Rice continued to maneuver over the next three weeks, along with Britain and
France, to get agreement on a Chapter VII resolution. The Associated Press
reported of May 20 that the three governments had agreed on a draft that
included the sentence, "Where appropriate, these measures would be adopted
under Chapter VII, Article 41 of the UN Charter."
The US administration's desperation to obtain Russian and Chinese support for
the US aim is indicated by the fact that Bush made a personal call to Russian
President Vladimir Putin on May 30, according to a June 1 Los Angeles Times
report.
Bush was unable to sway the Russian leader.
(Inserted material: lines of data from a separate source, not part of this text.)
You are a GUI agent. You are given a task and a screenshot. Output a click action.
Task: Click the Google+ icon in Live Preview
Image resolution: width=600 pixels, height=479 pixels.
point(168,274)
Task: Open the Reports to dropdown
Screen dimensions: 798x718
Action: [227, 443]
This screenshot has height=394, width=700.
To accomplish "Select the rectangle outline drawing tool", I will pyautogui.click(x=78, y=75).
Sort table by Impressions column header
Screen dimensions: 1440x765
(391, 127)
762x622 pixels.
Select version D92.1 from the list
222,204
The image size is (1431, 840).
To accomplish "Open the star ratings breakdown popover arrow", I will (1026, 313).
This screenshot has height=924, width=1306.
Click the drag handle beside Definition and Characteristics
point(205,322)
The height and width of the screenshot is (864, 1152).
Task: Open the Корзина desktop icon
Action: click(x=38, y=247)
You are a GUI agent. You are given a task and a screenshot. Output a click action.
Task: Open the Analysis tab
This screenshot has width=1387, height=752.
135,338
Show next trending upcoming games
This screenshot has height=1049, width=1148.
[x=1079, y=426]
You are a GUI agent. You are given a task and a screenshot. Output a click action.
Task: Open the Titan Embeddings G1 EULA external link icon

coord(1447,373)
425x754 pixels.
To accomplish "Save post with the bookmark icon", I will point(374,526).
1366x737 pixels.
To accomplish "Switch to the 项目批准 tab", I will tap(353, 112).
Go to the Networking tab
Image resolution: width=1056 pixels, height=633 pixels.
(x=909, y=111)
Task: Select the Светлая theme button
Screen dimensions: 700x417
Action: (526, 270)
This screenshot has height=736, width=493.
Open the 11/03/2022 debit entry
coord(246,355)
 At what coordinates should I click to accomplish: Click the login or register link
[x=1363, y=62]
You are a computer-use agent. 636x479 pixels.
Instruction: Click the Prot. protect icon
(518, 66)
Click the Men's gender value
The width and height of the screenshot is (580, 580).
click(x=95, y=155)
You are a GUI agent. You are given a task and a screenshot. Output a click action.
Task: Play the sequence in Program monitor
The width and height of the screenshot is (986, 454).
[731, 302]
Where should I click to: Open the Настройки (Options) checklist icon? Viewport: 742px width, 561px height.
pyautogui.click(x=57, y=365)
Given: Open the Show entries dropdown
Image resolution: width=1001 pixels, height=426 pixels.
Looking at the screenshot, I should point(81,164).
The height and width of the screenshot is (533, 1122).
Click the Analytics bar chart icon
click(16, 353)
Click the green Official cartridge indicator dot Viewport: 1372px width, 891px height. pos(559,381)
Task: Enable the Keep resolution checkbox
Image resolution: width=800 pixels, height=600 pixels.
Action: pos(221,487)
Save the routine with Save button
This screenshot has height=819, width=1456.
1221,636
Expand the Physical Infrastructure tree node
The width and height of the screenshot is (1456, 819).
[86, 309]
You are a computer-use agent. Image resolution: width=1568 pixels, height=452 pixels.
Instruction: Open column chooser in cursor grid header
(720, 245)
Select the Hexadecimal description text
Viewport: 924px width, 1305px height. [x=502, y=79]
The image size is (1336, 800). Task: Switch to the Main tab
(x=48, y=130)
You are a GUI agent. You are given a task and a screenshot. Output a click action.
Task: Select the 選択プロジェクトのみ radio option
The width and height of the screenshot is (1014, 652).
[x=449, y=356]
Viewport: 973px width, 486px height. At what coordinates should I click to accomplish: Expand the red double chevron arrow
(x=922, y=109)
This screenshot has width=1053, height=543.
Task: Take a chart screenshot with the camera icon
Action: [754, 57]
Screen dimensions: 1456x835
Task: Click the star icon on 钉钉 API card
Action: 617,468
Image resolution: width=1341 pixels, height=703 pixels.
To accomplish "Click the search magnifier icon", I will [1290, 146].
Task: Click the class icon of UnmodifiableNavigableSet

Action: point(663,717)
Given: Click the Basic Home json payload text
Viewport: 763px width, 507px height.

As reported by RIA (Russian
Information Agency) Novosti on Thursday, Lavrov said Russia would back UN
Security Council "measures" against Iran only if "Iran starts to act in
contradiction to its obligations under the [nuclear] Non-Proliferation Treaty"
(NPT).
Iran's enrichment program itself does not constitute a violation of the NPT,
much to the dismay of the United States, which has proposed changes to the
treaty that would outlaw such activities.
At her May 31 press conference, when asked whether she had agreement from
Russia and China for UN sanctions, Rice ducked the issue, saying, "I think
there is substantial agreement and understanding that Iran now faces a clear
choice."
The defeat of the Bush administration's plan for getting major-power support
for the threat of potential military action does not mean the administration is
incapable of going to war. But it makes the possibility of military action
increasingly difficult, adding another dimension to Rice's refrain that "Iran
is not Iraq".
Gareth Porter is a historian and national-security policy analyst. His
latest book Perils of Dominance: Imbalance of Power and the Road to War
in Vietnam was published in June 2005.